La vera ragione della censura del monti contro la Sicilia è tutta qui....



.... quanto viene sostenuto adesso da Mario Monti, che strumentalizzando ad arte la cattiva gestione dei politici siciliani parla addirittura di "bancarotta" è FALSO: l'obiettivo (non dichiarato ma palese) è quello di mettere mano allo "statuto speciale" dell'isola, che limita moltissimo l'influenza del governo centrale sulla Sicilia, demandando alla Regione moltissime competenze, TRA CUI LA POSSIBILITA' DI EMETTERE MONETA AUTONOMAMENTE, SENZA DEBITO, SENZA LO STROZZINAGGIO DELLE BANCHE CENTRALI, argomento affrontato anche recentemente dai "Forconi" e persino da Zamparini: per saperne di più in merito leggete "La proposta di Zamparini: "Ci vuole una moneta siciliana"" e "La Banca Centrale di Sicilia può emettere moneta Sovrana !". La creazione di una moneta complementare in Sicilia potrebbe rappresentare un PERICOLOSISSIMO precedente per gli eurocrati che stampano l'euro senza nessuna copertura aurea e ce lo prestano pretendendo lauti INTERESSI: una possibilità che fa paura, e che certamente vogliono eliminare.

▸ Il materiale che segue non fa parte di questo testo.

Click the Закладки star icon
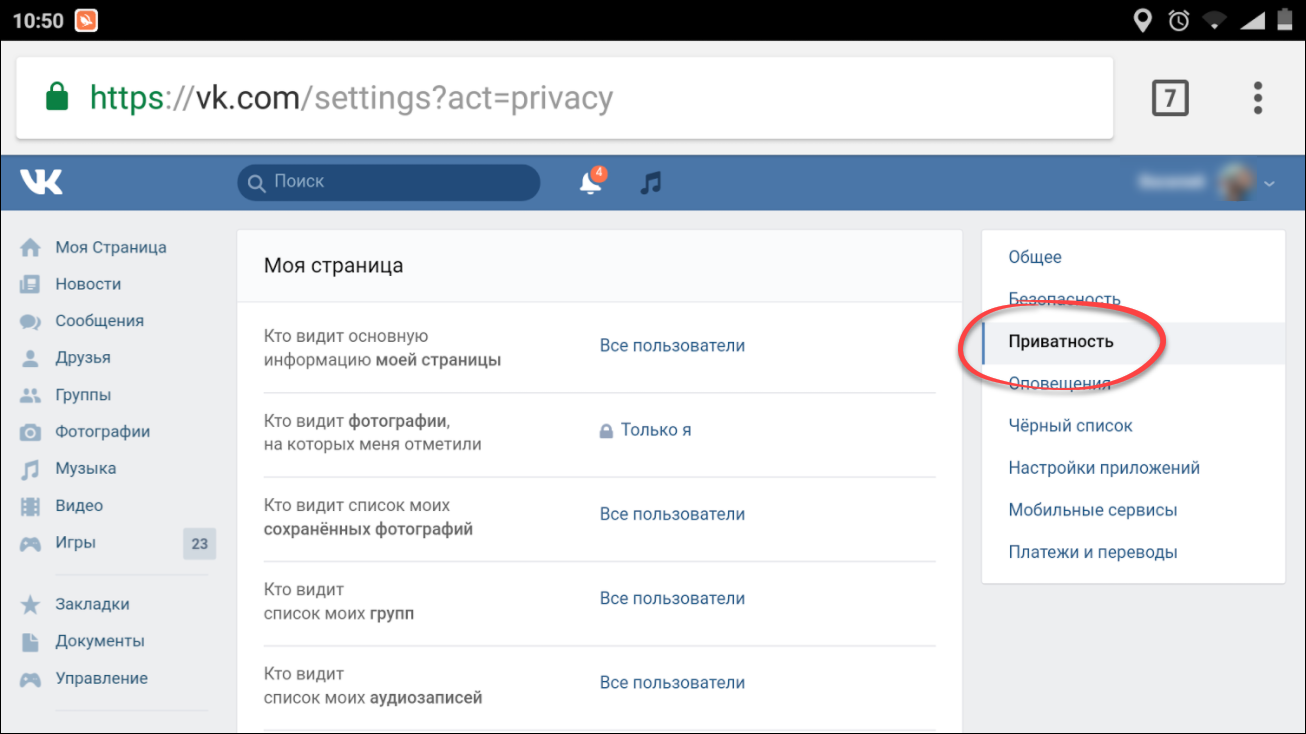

Che in Sicilia siano sprecati milioni e milioni di denaro pubblico corrisponde a verità; come lo è il fatto che la Regione Sicilia vada avanti solo grazie al sostegno dei soldi provenienti dalle regioni più ricche del nord. L'assemblea regionale siciliana (il Consiglio Regionale) ha dispensato, negli anni, decine di migliaia di posti di lavoro inutili, creati ad hoc per offrire un posto di lavoro ai cittadini laddove posti di lavoro non ce ne sono, coltivando la propria rete clientelare, in modo da garantirsi consensi e quindi il potere; l'esempio più noto è quello dei forestali, ma ce ne sono molti altri. Non vogliamo fare i "difensori d'ufficio" di una regione dove la sanità costa il doppio che altrove e offre un servizio scandaloso ai propri cittadini. Ma che la Regione sia a rischio 'default' non è vero: e la dimostrazione la troviamo anche nei dati del Dipartimento del Tesoro. Di seguito la tabella divulgata dalla pagina Facebook "Le città del sud" elaborata con i dati del Ministero, che dimostra come la Sicilia, al cui debito viene dato ampio risalto, è molto meno indebitata di altre regioni italiane, ad iniziare dal Lazio, a cui spetta il record con quasi 21 miliardi di debito, e persino della Lombardia: che ha un debito di oltre 13 miliardi e mezzo!

I governi nazionali che si sono susseguiti negli anni hanno SEMPRE taciuto dinnanzi agli sprechi siciliani, COMPRESO IL GOVERNO MONTI, che non ha proferito la MINIMA PAROLA quando pochi mesi fa, ad Aprile, il governatore Lombardo ha assunto 22.000 persone in un carrozzone regionale, salvo oggi volere COMMISSARIARE la regione.

ESATTAMENTE come hanno fatto a livello nazionale, per mettere le mani sulla Regione, i poteri forti che filoguidano l'azione di Mario Monti utilizzano L'ARMA DELLA BANCAROTTA: prima paventata a livello nazionale, e ora a livello regionale. Per poter mettere le mani sulla Regione Sicilia, non hanno altre strade.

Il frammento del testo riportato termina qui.